As long as lawmakers refuse to webcast and archive all their proceedings, the governor and others will do it for them. And those others will be champions of open government, while legislators will continue to look like they have something to hide.

I’m really tired of senators who refuse to webcast their own proceedings complaining about the governor doing it.

Senate President Pro Tem Tim Jennings, D-Roswell, complained this week that Gov. Susana Martinez’s webcasting is intended to “catch us for political purpose,” the Albuquerque Journal reported.

And Sen. Linda Lopez, chairwoman of the Senate Rules Committee, said, “in addition to transparency, most of it will be used for campaigning, and we all know that.”

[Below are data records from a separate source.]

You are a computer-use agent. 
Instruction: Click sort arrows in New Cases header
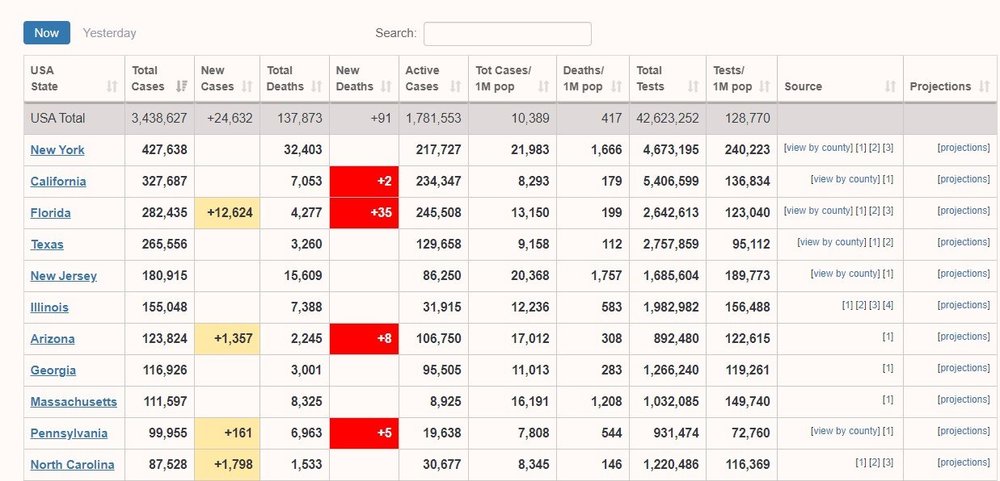[249, 87]

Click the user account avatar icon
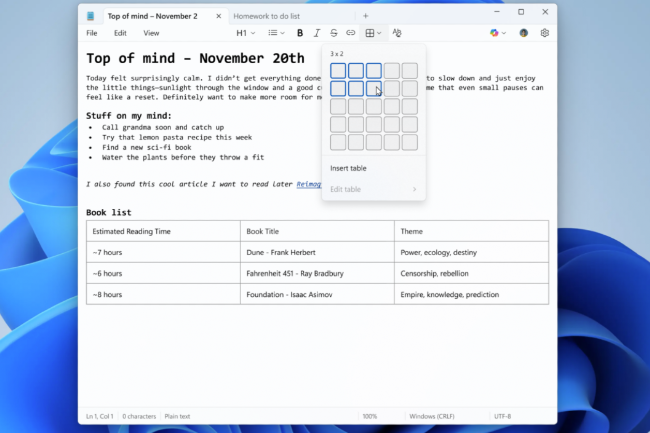click(523, 33)
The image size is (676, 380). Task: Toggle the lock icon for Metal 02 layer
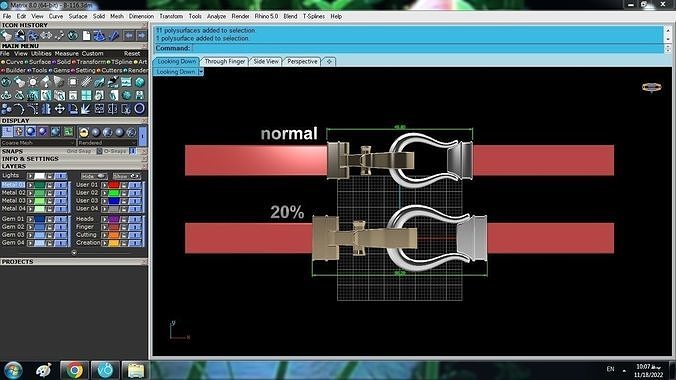click(50, 193)
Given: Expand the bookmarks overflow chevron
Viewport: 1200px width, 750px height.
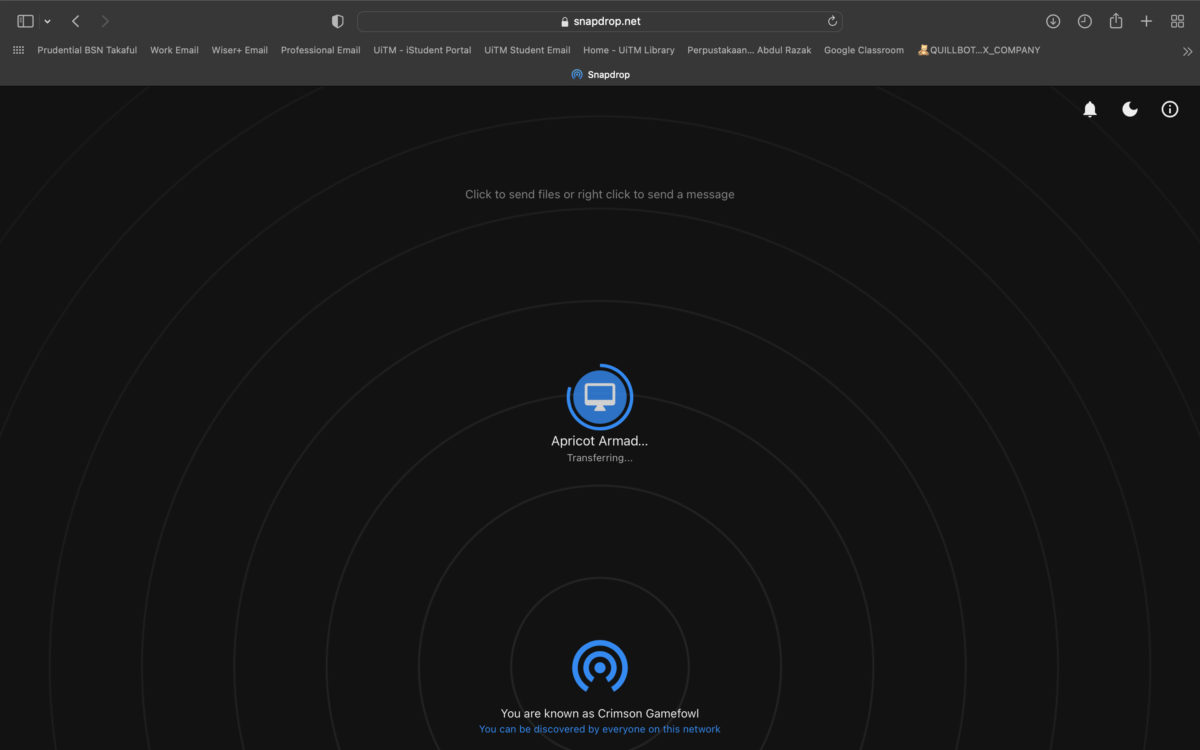Looking at the screenshot, I should (x=1187, y=51).
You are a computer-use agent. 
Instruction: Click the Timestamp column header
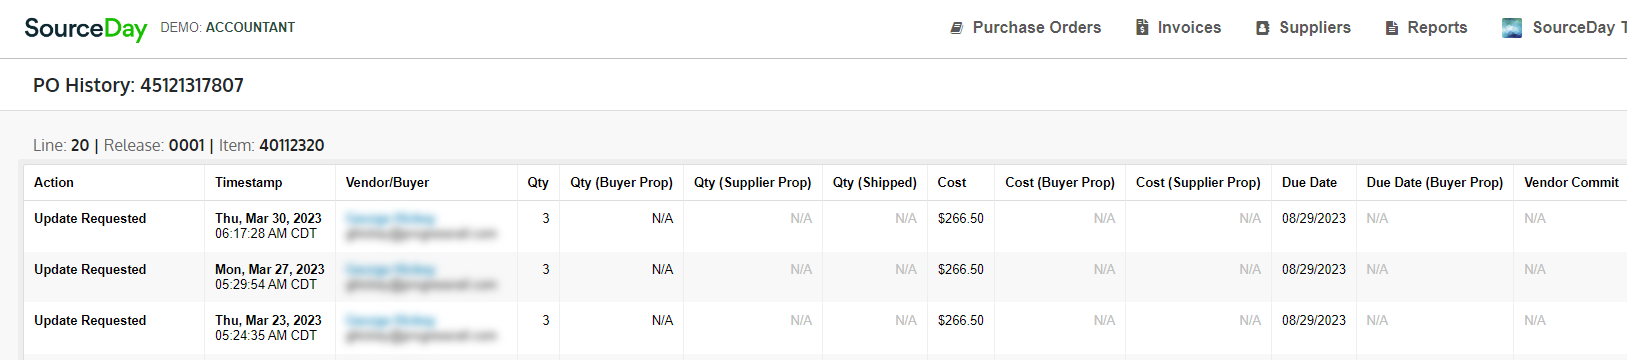[249, 182]
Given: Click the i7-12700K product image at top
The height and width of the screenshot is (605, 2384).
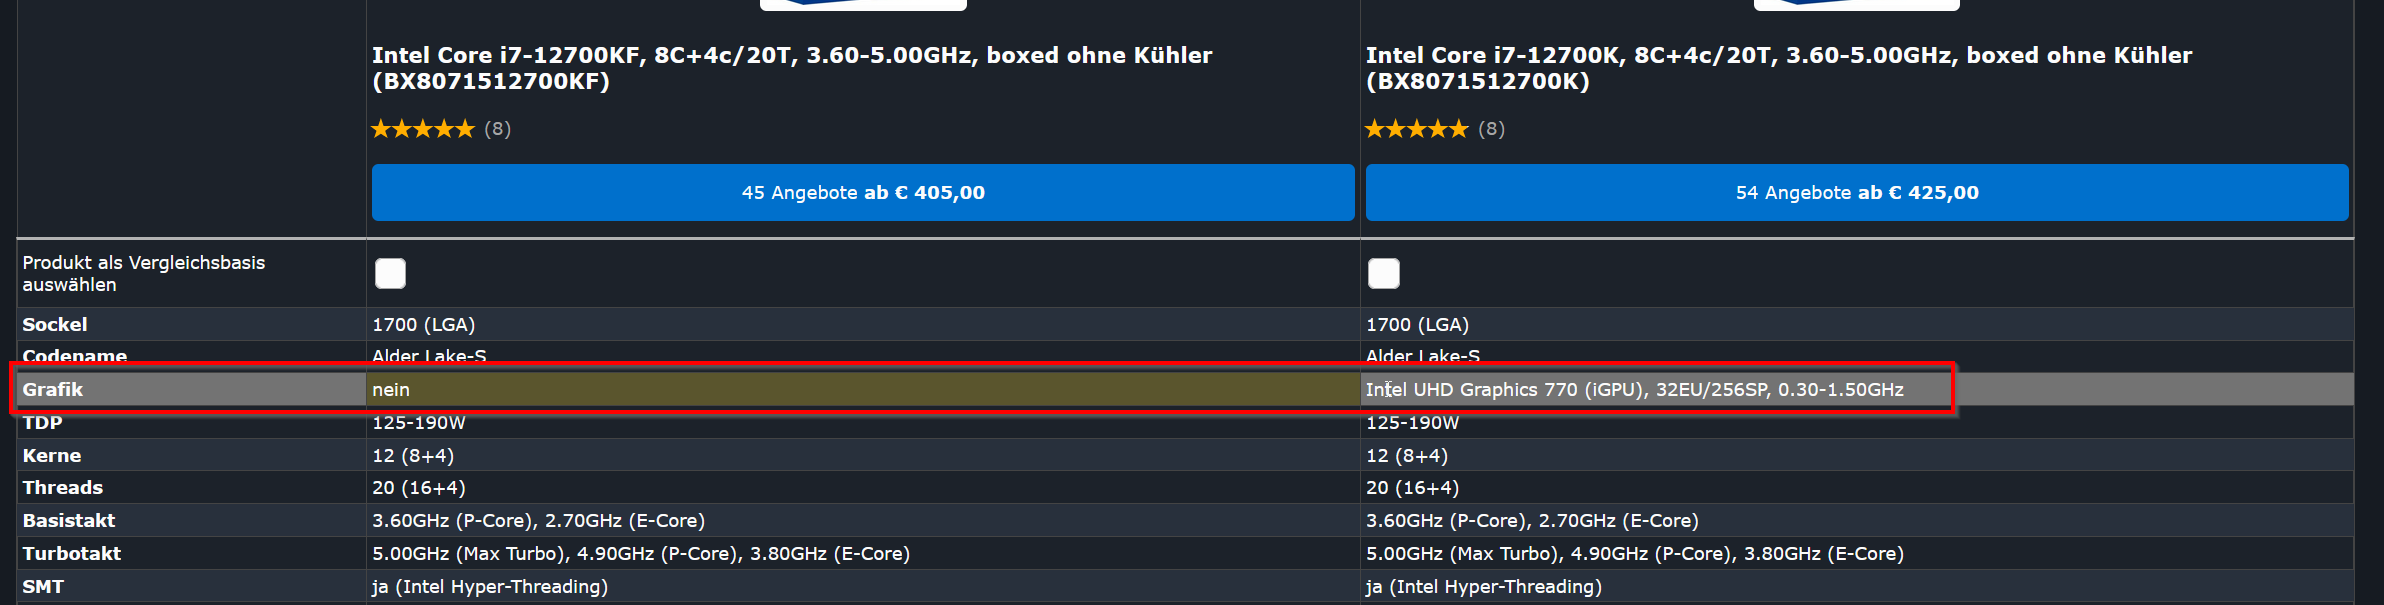Looking at the screenshot, I should pos(1857,5).
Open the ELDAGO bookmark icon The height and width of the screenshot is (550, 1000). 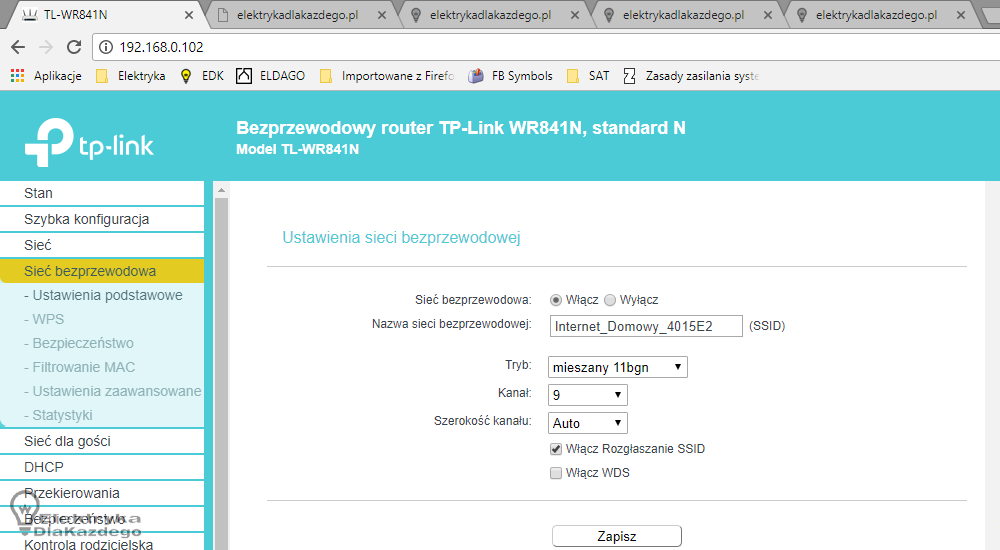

The governor started out last year assigning one employee to webcasting. That employee was stretched thin simply catching pieces of hearings that focused on the governor’s agenda.

Martinez has dramatically expanded her office’s webcasting this year. Two employees and an intern are pointing cameras at every hearing they can attend and posting everything they film online. The video is archived. Markers placed in the video help you find exactly what you’re looking for.

It’s an impressive and incredibly useful service that you can find here.

By contrast, the Senate still isn’t webcasting committee meetings. Thank goodness the governor is doing it, or New Mexicans who can’t travel to Santa Fe would have no access to critical hearings on important legislation.

Sen. Dede Feldman, D-Albuquerque, is sponsoring legislation this session that would require audio and video webcasting of Senate committees. That would bring the Senate up to the level of webcasting already in place in the House.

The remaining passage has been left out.